===== EXTRACTED MATERIAL

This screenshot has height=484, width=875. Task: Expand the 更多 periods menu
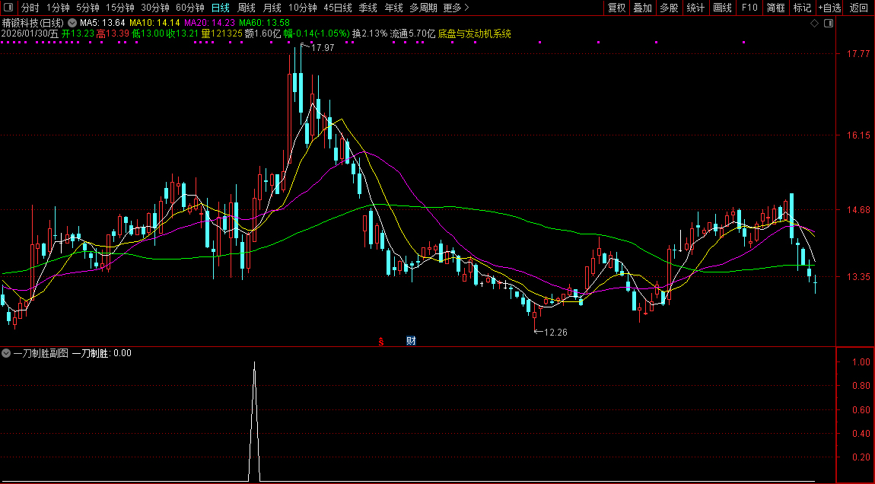[x=456, y=8]
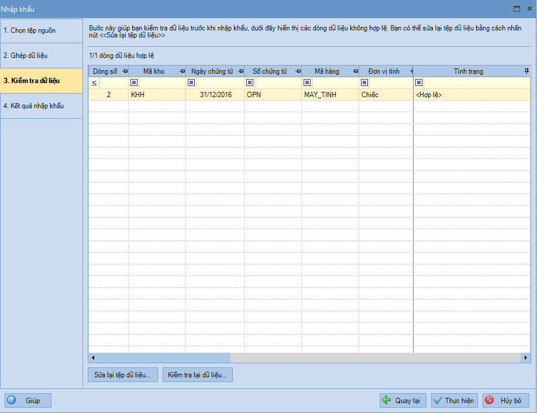The width and height of the screenshot is (537, 413).
Task: Open help with the Giúp button
Action: pos(28,401)
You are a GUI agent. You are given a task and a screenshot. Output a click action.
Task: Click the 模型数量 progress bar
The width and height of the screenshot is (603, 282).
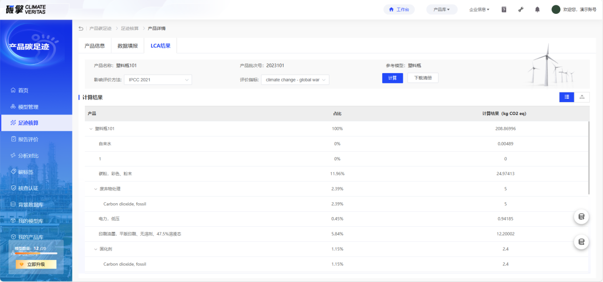coord(36,253)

==========

=== WHAT YOU HAVE TO DO ===
Output only the lines from the one that contains "The width and height of the screenshot is (603, 282)." to the end of the entries above, both end lines included, and drop the pictures.

=== RESPONSE ===
The width and height of the screenshot is (603, 282).
coord(36,253)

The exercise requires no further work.